Program founder Anne Fitzgibbon said Tuesday that she learned how El Sistema transforms students' lives during a 2007-2008 Fulbright fellowship to Caracas.
Some 250,000 mostly low-income children receive intensive, free music instruction in Venezuela. El Sistema's graduates include Gustavo Dudamel, music director of the Los Angeles Philharmonic.
Fitzgibbon, a former policy adviser in the administrations of New York City Mayor Michael Bloomberg and his predecessor, Rudy Giuliani, had already started a music education program but said the year in Venezuela "changed almost everything about what I was doing."
"In Venezuela they are literally changing the life trajectories of these children through music," she said. "By being a member of an orchestral community, children learn to understand rules and organization and structure. ... They develop listening skills and the ability to cooperate and collaborate with their peers."
Most New York City public elementary school students have music instruction once a week _ or not at all. The students enrolled in Harmony at P.S. 126 and P.S. 152 spend two hours every day either learning their instrument or playing with the school orchestra.
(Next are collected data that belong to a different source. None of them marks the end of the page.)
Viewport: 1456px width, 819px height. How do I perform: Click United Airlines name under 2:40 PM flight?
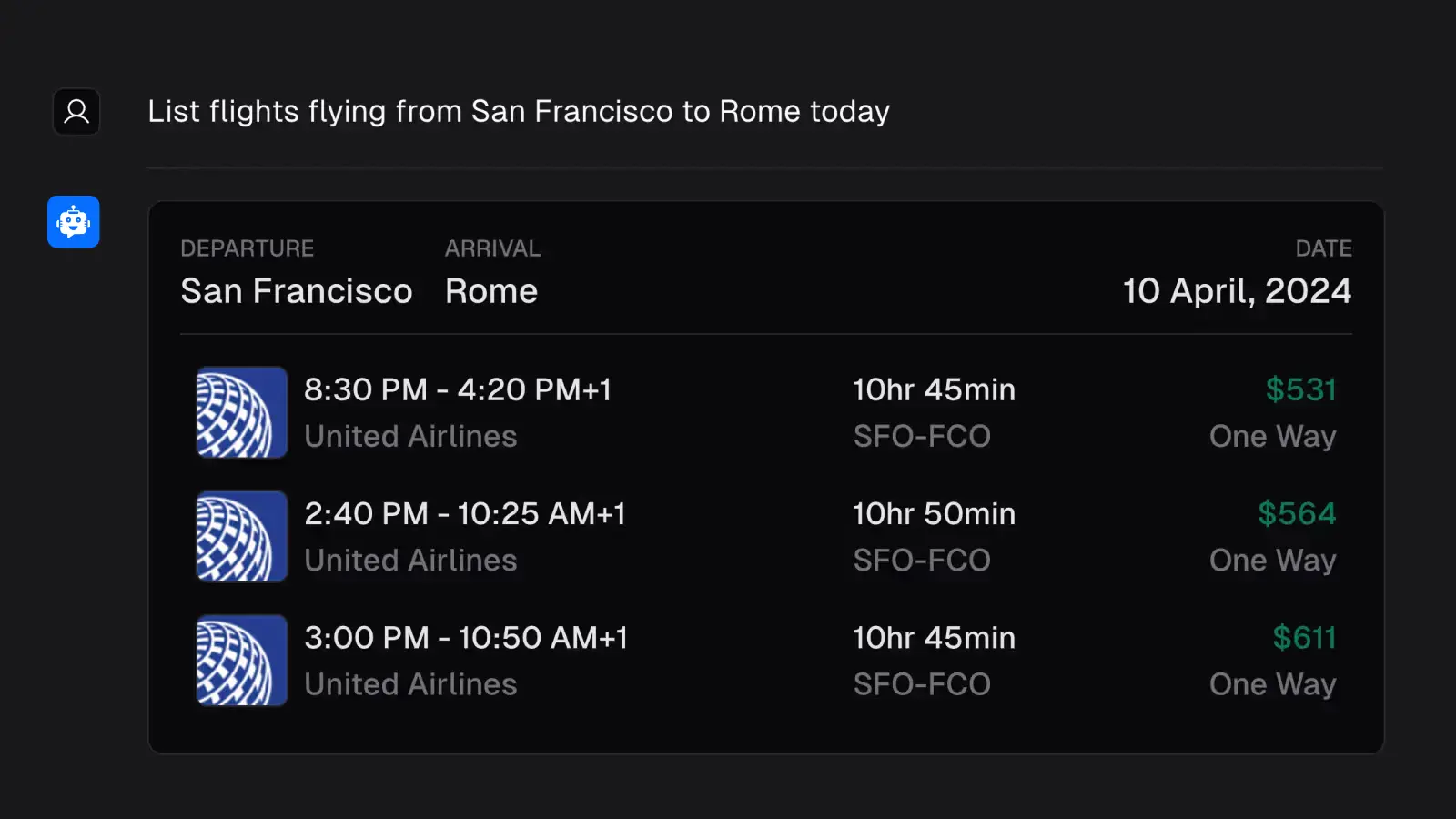click(x=410, y=561)
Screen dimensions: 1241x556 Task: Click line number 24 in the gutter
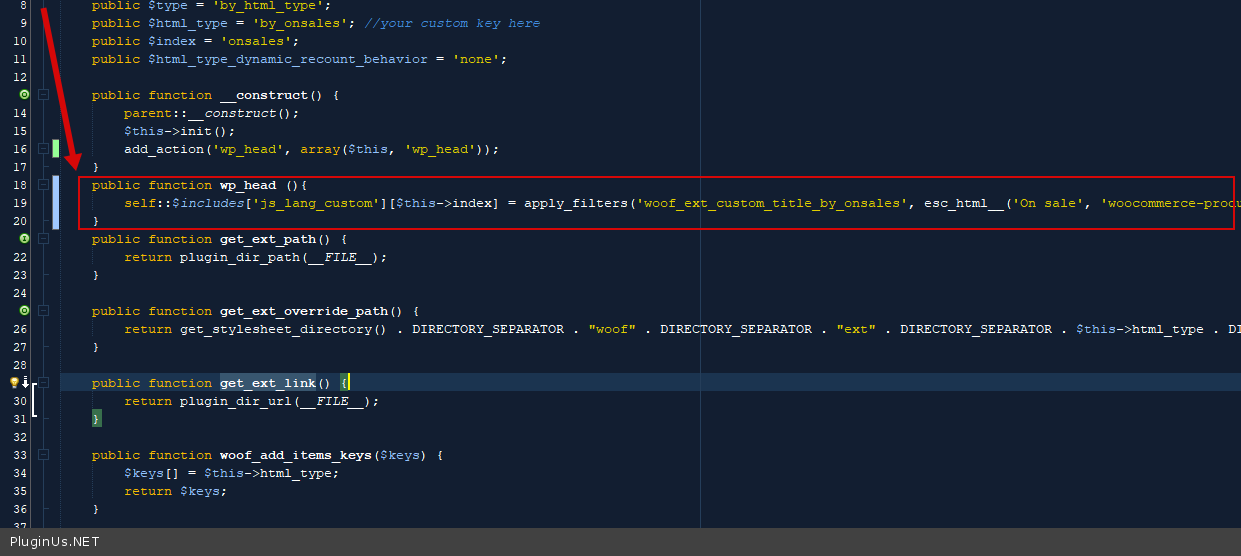(x=20, y=293)
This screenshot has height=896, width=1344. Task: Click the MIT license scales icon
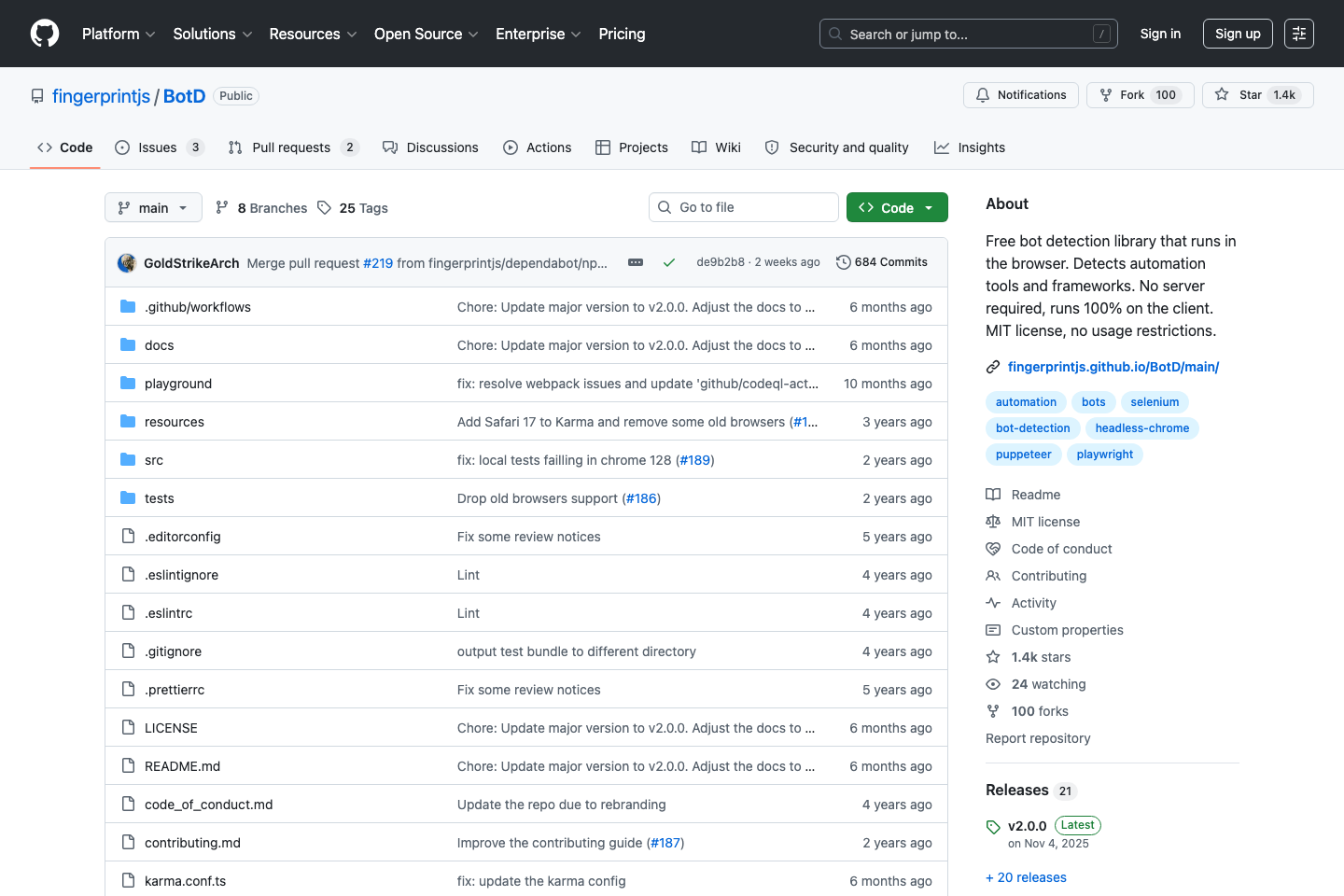(993, 521)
They are expected to practice at home as well.
P.S. 129 principal Odelphia Pierre said the program teaches students to focus and stay on task, which helps them with academic subjects.
"It builds up their self-esteem," she added. "Now they know that if they set their minds to something they will be successful."
Carla Platt, whose fourth-grade daughter, Jordan, plays the trumpet at P.S. 129, said Jordan is more confident since she started the program.
"I'm so beyond impressed with her," said Platt, who can't read music herself. "There are no words for it."